The Federal Emergency Management Agency says it didn’t handle housing vouchers for displaced residents of Puerto Rico any differently from those of displaced Texas and Florida residents after last year’s hurricanes.
FEMA said in court papers filed Friday that it’s unfair to compare the three responses to the hurricanes because the governors of the two states and the island made different requests for federal assistance. The agency is fighting a lawsuit brought by Puerto Rican evacuees who are asking a judge to extend vouchers allowing them to live in hotels until they find more permanent housing. The vouchers expire at the end of the month.
“It is common sense that the impact of each disaster is unique, causing different types and amounts of damage, and affecting different numbers of people,” government attorneys wrote.
Loíza, PR, September 21, 2017 – This home in Loíza was destroyed by the strong winds brought by Hurricane Maria.
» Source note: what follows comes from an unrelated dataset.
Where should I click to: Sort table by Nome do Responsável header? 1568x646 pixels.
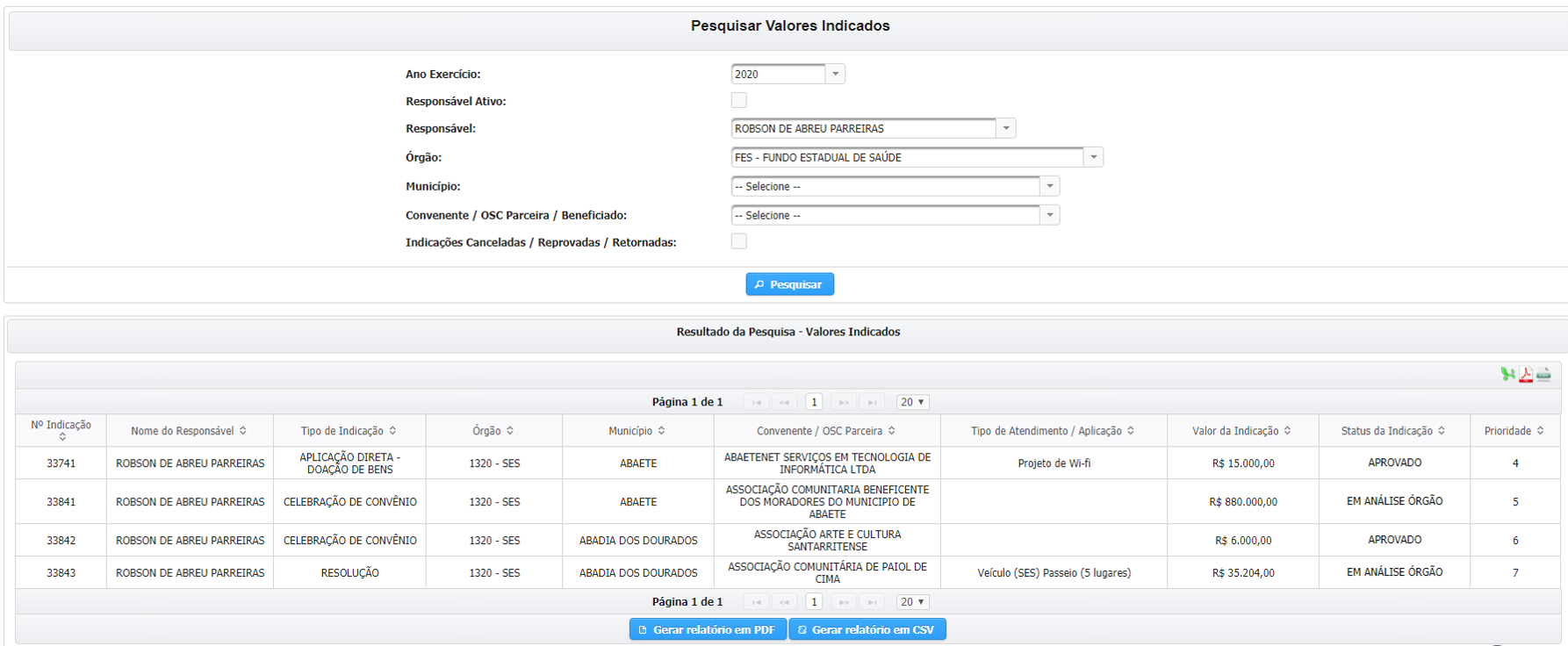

The category 4 hurricane tore through Puerto Rico on September 20, 2017. Yuisa Rios/FEMA
Moreover, FEMA said in the filing that it had approved $3.9 billion in assistance for Puerto Rico for Hurricane Maria, $2.4 billion for Texas for Hurricane Harvey and $1.1 billion for Florida for Hurricane Irma.
The evacuees said in a court filing Friday that FEMA isn’t doing enough for the Puerto Ricans left homeless by Hurricane Maria, in contrast to how it treated Texas residents after Hurricane Harvey last year. Attorneys for the evacuees said FEMA had provided housing assistance in a “discriminatory manner.”
“FEMA is barred from either providing or terminating disaster assistance … in an unequal manner on account of race, color, nationality, type of citizenship, English proficiency or economic status,” said the attorneys for the evacuees. “Plaintiffs … are mostly Spanish-speaking persons of color with a unique national identity and type of citizenship … They were hit the hardest, needed the most but have received the least.”
Before ending the vouchers, the agency should make sure the evacuees find long-term housing, either through rental assistance or home-repair help, attorneys for the Puerto Rican evacuees said.
Tens of thousands of Puerto Ricans are estimated to have moved to the mainland United States after last September’s devastating storm. Hundreds of families are still using the vouchers. In many cases, FEMA workers have called evacuees and told them to go back to Puerto Rico, said the evacuees’ attorneys, who called it harassment.
In cases where FEMA has helped with rental assistance, the amount is based on Puerto Rican market rates and don’t cover the more expensive rent in the mainland United States, the evacuees said.
“This means that poorer Puerto Rican … evacuees must remain in transitional housing for a longer period of time in order to amass the amount of money needed to move out,” they said.